I feel that the trend of UI/UX regression has been going on for some time now, and it is not limited to Firefox.
I recently fished out an old laptop with windows 7 on it. I turned it on after years. Although it was pretty slow (I think it was underpowered even when it was new), the UI in windows 7 looks absolutely beautiful. Pretty icons with lots of detail, copy and move dialogs with amazing animations, pleasing translucent window borders, sensible control panel, perfect start menu. Windows 10/11 feel amateurish by comparison.
Ubuntu 20.04 made console windows borderless, which is seriously annoying when several console windows are open. Doesn't matter which one has focus, either.
I really like Firefox. But this Tab design decision is smelling like function follows form instead of the other way around. Seems to be the Zeitgeist that utilities are designed to look good instead of being as useful as possible.
Lots of people here defending making the tab bar less accessible who have probably never thought "gee, I wish those tabs didn't have lines delineating where one ends and the next begins!"
I don't know if it's because my screen is small (~11 inches) but I hated how Firefox made the tab bar so "important" and attention taking. I'm one of the people who liked when Apple tried to change the safari tab bar [1].
The lack of visible tab bothered me, I ranted to a friend, then googled. i just switched my theme with a firefox color theme. Here, click this link if it bothers you and move on!
Imagine if Microsoft did that back in the day when it got hit with an antitrust lawsuit because it was bundling Internet Explorer with Windows. The Government is pro-corp today.
It's pretty awful if you have some tabs open to sites without a favicon. Or some without a favicon or <title>. Like happens in a dev environment quite a lot.
Yeah, I don't like it. But the tabs don't bother me as as the insufficient contrast between the search and url boxes and the rest of the menu in light theme.
Didn't something like this change already a couple of releases ago? I found it annoying for a couple of days and after that I have not really noticed any more.

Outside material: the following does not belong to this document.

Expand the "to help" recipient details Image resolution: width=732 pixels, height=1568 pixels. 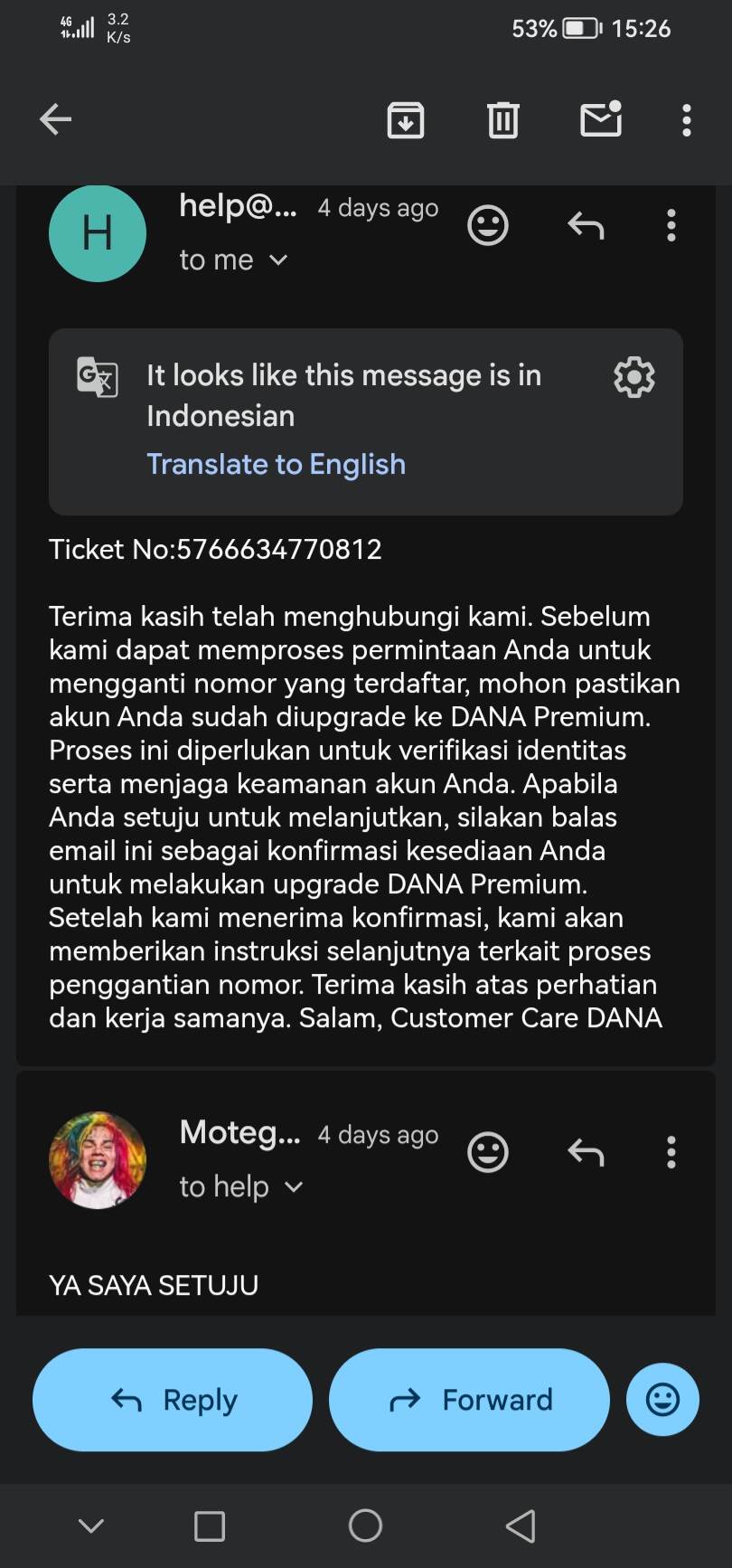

I have Xubuntu and run the Firefox release they give me. Last week there was an upgrade, but I did not notice any major change to tabs. Maybe the same change I saw a while ago ended up in ESR now? Just a wild guess, have not checked their release status for ages.
A work-around I've been using on Linux is to set the GTK_THEME environment variable to the "high contrast" theme. With that theme it will draw a black outline around the focused tab.
Why was there even an edge there to begin with? Did it do anything? Hopefully one day they can remove the edge of the window as well. Imagine thinking that was a good idea.
It does make which tab is active easier to see, and that is the only reason i like it. My eyes are worse than they were and I hate fighting for clarity in the interfaces I use. Sometimes low contrasts themes are just more cognitive load.
By using a Chromium based browser you're making it more difficult for Firefox to stay up to date and you make it more difficult for websites to see the need to support Firefox at all. Once Firefox is out of the race, Google can do whatever it likes with its browser.
Firefox doesn't matter at all. Google already does whatever it likes with its browser. Firefox exists only because of Google money, so Google can credibly point at a competitor.
Personally, I can't imagine hand installing crx files every time an extension is updated. I can't imagine not having sync or container tabs. I can't imagine having "experimental settings" instead of about:config.
From the posted image, is it really that hard to differentiate the not active tabs? There’s a clear pattern: icon, title, close “x”.
I’ve liked the direction Firefox has been going in. It’s my primary browser again after a few years of Chrome. I can’t be alone in preferring the updated look, I’m sure there are dozens of us.